What is AI red teaming?

AI red teaming is adversarial testing of an AI system — deliberately probing for prompt injection, jailbreaks, data leakage, harmful outputs, and abuse — to find weaknesses before attackers do. The report captures scope, findings, and fixes.

How should findings be classified?

Use a consistent severity scale — critical, high, medium, low — based on impact and exploitability. Critical means reliable exploitation with serious impact (data exfiltration, RCE via tools); low means a minor or hard-to-reproduce issue.

What evidence should each finding include?

A reproducible proof of concept: the exact prompt or input, the observed output, the conditions, and the success rate across attempts. Reproducibility is what separates a finding from a hunch.

Why include a scope section?

Scope defines what was and was not tested, the rules of engagement, and any constraints. Without it, readers cannot tell whether a clean result means "secure" or "not tested", which is the most common reporting failure.
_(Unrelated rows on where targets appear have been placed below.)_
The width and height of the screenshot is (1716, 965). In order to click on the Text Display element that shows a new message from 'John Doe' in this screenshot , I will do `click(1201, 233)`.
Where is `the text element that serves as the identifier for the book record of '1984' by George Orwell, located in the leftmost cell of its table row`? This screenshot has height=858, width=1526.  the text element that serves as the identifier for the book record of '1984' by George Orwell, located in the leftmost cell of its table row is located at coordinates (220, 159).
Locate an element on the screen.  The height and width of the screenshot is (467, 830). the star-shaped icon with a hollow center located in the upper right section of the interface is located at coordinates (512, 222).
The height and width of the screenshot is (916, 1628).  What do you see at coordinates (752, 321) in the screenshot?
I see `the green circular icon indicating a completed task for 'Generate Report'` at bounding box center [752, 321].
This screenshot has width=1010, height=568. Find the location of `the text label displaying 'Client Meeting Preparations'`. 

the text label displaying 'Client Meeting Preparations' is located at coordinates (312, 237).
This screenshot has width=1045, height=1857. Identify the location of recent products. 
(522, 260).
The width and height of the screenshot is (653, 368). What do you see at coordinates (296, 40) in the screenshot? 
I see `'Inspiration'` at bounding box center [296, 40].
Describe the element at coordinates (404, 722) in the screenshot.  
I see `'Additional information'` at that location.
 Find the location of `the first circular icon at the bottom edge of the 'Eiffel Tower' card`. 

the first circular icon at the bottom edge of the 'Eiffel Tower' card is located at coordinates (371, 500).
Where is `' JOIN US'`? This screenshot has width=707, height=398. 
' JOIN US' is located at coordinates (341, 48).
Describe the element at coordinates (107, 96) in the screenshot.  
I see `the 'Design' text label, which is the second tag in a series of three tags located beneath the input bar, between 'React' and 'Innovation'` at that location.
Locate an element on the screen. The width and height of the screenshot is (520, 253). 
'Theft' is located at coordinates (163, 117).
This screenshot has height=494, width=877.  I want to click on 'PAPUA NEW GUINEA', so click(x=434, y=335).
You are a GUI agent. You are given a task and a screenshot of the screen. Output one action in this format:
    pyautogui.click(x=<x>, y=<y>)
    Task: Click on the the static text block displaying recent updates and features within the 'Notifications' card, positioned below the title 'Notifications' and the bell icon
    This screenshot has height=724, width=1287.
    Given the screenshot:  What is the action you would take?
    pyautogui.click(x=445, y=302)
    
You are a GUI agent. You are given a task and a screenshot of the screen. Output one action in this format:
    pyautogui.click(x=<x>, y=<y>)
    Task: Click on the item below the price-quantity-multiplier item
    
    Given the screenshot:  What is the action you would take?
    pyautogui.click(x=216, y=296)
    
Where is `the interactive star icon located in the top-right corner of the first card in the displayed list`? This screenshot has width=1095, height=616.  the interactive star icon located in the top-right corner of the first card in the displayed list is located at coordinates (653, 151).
Does this tool transmit anything?

No. The report is generated locally in your browser from your inputs. Nothing is uploaded, so you can document sensitive engagements safely.

AI Red Teaming Report Template

AI red teaming report template

A red team exercise is only as valuable as the report that comes out of it. A scattered list of “we got it to say a bad thing” tells stakeholders nothing actionable. This tool generates a structured, professional report template tailored to AI systems — with a clear scope, attack categories, severity-classified findings, reproducible evidence format, and remediation recommendations — so your results drive fixes instead of gathering dust.

How it works

You name the system under test, describe the scope and rules of engagement, and select the attack categories you exercised (prompt injection, jailbreak, data exfiltration, harmful content, tool abuse, denial-of-wallet, and more). The tool assembles a Markdown report skeleton: executive summary, scope, methodology, a per-finding template with severity, reproduction steps, evidence, and impact, and a prioritized remediation table. Copy it into your own document and fill in the findings. Everything runs locally in the browser.

Tips for a strong report

Lead with scope. State plainly what was and was not tested. A clean section with no testing behind it is the most dangerous kind of false assurance.
Make every finding reproducible. Exact input, exact output, conditions, and success rate. If a teammate cannot reproduce it, it is not yet a finding.
Classify by impact and exploitability together. A reliable low-impact issue and an unreliable high-impact one are not the same — say which is which.
Tie each finding to a concrete fix. The remediation table is the part leadership reads; make the owner and severity unambiguous.